The percentage of students in Detroit who performed at or above the “Proficient” level was 7 percent in 2015. This percentage was not significantly different from that of 2013 (9 percent) and in 2009 (7 percent).
This, amazingly, was proclaimed a victory by Detroit Public Schools (DPS) spokeswoman Michelle Zdrodowski:
While these scores clearly indicate that Detroit Public Schools has more work to do to improve student outcomes … we are pleased that the scores appear to be leveling out.
Improvements in student achievement are at the center of the restructuring that is currently underway in DPS, and is guiding all of the district’s actions and decisions.
When one is at the bottom, the only way out is up.

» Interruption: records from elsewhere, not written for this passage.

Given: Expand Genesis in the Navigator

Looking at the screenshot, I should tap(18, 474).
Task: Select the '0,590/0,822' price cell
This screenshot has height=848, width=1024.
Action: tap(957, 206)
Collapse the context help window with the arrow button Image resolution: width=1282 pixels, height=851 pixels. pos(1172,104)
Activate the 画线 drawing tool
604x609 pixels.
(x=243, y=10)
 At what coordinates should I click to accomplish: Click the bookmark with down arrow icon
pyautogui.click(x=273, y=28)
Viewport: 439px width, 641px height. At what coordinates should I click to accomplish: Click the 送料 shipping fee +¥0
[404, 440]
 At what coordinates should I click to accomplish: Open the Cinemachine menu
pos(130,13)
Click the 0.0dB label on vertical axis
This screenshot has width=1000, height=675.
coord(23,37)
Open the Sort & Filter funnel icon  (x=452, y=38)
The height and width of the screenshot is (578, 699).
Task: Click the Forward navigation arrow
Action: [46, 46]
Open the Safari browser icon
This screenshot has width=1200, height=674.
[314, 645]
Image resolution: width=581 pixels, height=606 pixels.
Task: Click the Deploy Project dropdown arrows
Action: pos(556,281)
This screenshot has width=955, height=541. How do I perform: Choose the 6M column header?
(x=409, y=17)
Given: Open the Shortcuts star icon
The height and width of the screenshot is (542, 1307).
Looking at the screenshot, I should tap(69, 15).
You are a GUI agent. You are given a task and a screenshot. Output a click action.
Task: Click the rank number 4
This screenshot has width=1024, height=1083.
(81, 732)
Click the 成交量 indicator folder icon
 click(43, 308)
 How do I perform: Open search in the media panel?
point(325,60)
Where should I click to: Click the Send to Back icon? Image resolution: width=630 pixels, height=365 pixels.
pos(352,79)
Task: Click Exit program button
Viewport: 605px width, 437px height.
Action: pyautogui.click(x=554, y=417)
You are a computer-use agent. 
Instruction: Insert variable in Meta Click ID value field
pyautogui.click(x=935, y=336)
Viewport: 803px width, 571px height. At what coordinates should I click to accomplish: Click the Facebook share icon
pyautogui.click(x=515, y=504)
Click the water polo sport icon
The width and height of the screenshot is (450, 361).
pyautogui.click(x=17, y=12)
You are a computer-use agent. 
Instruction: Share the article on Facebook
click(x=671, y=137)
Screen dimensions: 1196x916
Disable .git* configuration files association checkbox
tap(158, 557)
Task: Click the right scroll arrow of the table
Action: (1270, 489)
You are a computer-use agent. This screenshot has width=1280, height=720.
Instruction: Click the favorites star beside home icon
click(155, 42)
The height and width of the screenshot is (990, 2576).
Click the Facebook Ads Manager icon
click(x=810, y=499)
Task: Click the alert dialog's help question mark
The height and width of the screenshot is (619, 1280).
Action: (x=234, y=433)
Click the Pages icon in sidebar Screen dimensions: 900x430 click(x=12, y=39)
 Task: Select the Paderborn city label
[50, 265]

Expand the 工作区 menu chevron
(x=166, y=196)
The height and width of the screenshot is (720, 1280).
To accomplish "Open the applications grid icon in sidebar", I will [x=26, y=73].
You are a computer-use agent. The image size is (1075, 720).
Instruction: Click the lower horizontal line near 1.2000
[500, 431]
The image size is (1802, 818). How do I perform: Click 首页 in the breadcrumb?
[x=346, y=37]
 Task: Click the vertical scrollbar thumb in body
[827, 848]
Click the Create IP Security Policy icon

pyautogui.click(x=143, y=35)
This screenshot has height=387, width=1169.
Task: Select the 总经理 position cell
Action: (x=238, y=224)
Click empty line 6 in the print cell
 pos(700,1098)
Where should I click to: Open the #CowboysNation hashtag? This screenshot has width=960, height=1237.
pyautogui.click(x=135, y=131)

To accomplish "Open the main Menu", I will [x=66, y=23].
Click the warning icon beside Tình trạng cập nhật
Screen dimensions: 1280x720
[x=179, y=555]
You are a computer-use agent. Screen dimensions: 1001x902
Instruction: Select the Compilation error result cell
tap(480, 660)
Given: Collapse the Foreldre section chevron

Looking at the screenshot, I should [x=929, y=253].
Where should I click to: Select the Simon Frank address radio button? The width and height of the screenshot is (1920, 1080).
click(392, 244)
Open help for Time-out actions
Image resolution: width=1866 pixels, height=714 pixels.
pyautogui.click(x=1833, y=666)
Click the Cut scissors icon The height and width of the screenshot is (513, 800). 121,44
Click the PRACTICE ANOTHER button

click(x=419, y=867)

The Nation’s Report Card along with a report from the Mackinac Center prove the point. According to Mackinac, out of 171 members of the Detroit Public School (DPS) system’s “leadership corps” – superintendents, assistant superintendents, administrators, principals, and assistant principals – only one was deemed to be “ineffective,” while all the others got grades of “effective” or “highly effective.” Ninety-six of the 171 (56 percent) were given the highest rating, while 68 (40 percent) were given the second-highest rating. Just six out of the 171 (4 percent) were rated “minimally effective.”
Same for the teachers. As explained by Tom Gantert of Mackinac:
2,542 DPS teachers (79%) were rated “highly effective,” 541 teachers (17%) were rated “effective,” 73 teachers (3%) were rated “minimally effective,” and 52 teachers (2%) were rated “ineffective.”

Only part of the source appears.